### Alıntılanan metin:
╭──
Yayıncılık telif ihracatında İstanbul’u bir marka haline getirmeyi hedefleyen Uluslararası İstanbul Yayımcılık Profesyonel Buluşmaları, 66 ülkeden yayıncıyı İstanbul’a getirdi.


 

Dünyanın dört bir tarafından telif ticareti yapmak için İstanbul’a gelen yabancı yayıncıların görüşü ise ortaktı: “Türk yayın sektörü gittikçe daha fazla ilgi çekiyor. Ülkemizde de bunu tanıtmak istiyoruz.” 

 

HABER: SÜMEYRA YARIŞ TOPAL

 

Mozambik’te tüm gün Türk dizileri izlendiğini, bunun da Türk yayıncılığına ilgiyi artırdığını söyleyen yayıncı da Fransa’da yeni Türk yazarlar görmek istedikleri için İstanbul’a geldiklerini söyleyen yabancı yayıncı da geçtiğimiz hafta Uluslararası İstanbul Yayımcılık Profesyonel Buluşmaları’nda (İstanbul Publishing Fellowship) bir araya geldi. Bu yıl 9. kez kapılarını açan ve İstanbul’u yayıncılık telif marketi haline getirmeyi hedefleyen buluşma, 8 yıllık tarihinde 10 milyon doların üzerinde telif ihracatı yapılmasına vesile oldu.

 

İSTANBUL İLGİ ODAĞI 

 

Uluslararası İstanbul Yayımcılık Profesyonel Buluşmaları, bu yıl 66 ülkeden 258’i yabancı, 125’i yerli olmak üzere 383 profesyonel yayıncıyı bir araya getirdi. Üç gün boyunca telif ticareti için çeşitli anlaşmaların yapıldığı buluşma; Mozambik’ten Fransa’ya, Meksika’dan Umman’a kadar dünyanın dört bir tarafından gelen yayıncı çeşitliliği ile dikkat çekti.
╰──
### Mevcut veriler:
╭──
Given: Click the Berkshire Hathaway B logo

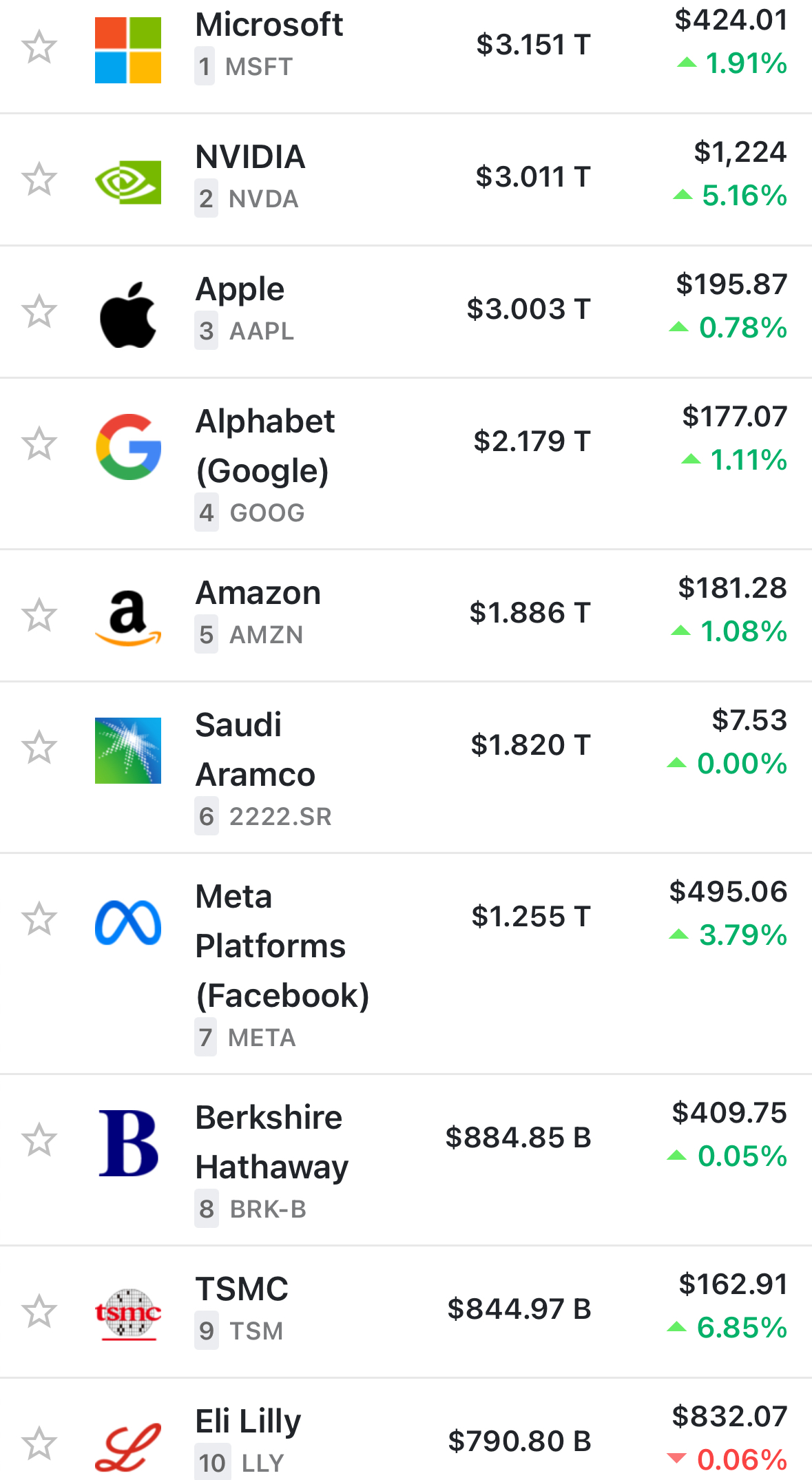Looking at the screenshot, I should coord(128,1143).
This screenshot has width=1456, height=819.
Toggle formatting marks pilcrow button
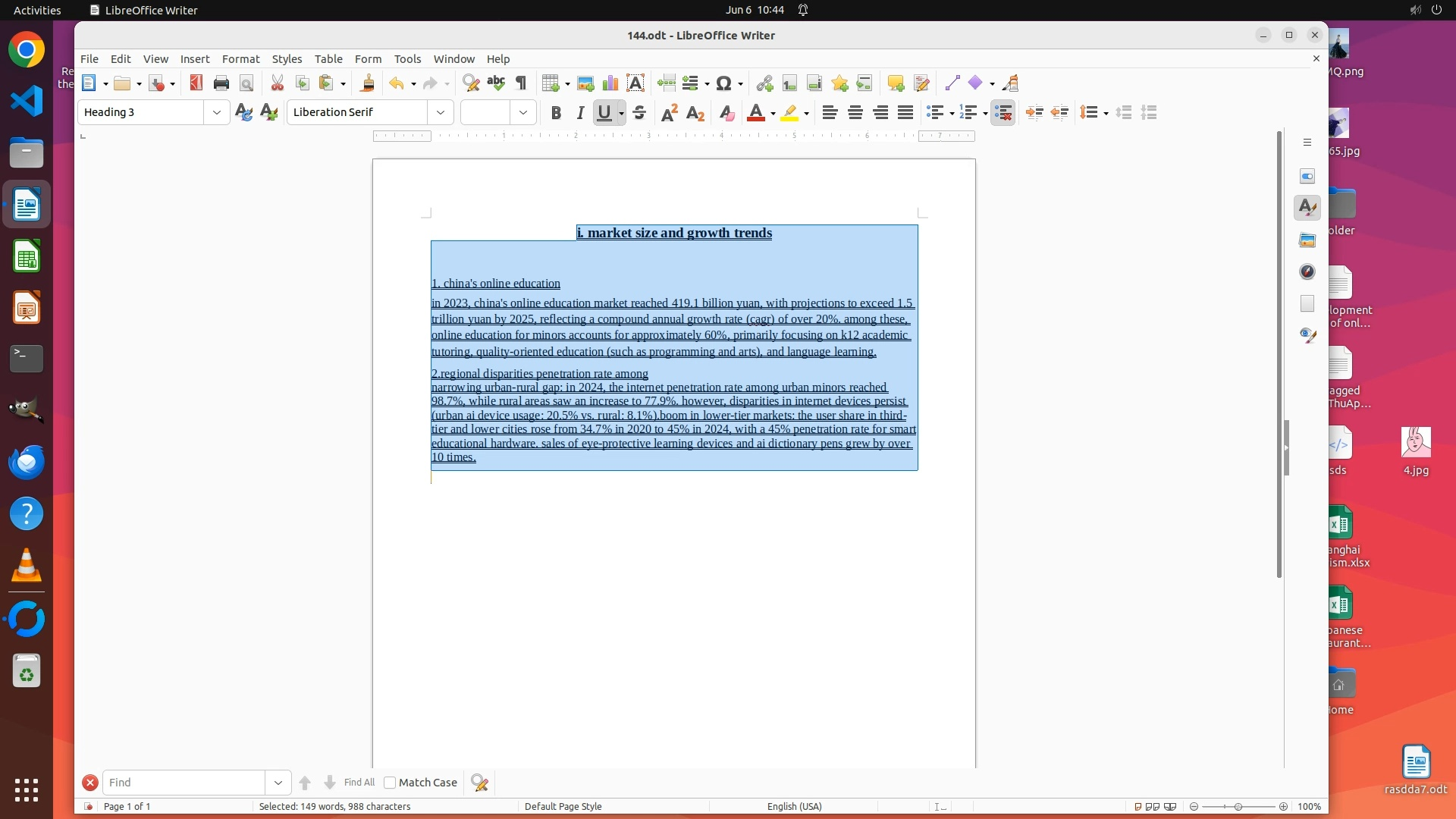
╰──
### Problem:
Alıntılanan metni iki cümleyle özetleyin.

### Çözüm:
Uluslararası İstanbul Yayımcılık Profesyonel Buluşmaları, bu yıl 66 ülkeden 258'i yabancı ve 125'i yerli olmak üzere 383 profesyonel yayıncıyı üç gün boyunca telif ticareti için bir araya getirdi. İstanbul'u yayıncılık telif marketi haline getirmeyi hedefleyen ve bu yıl 9. kez düzenlenen buluşma, 8 yıllık tarihinde 10 milyon doların üzerinde telif ihracatı yapılmasına vesile oldu.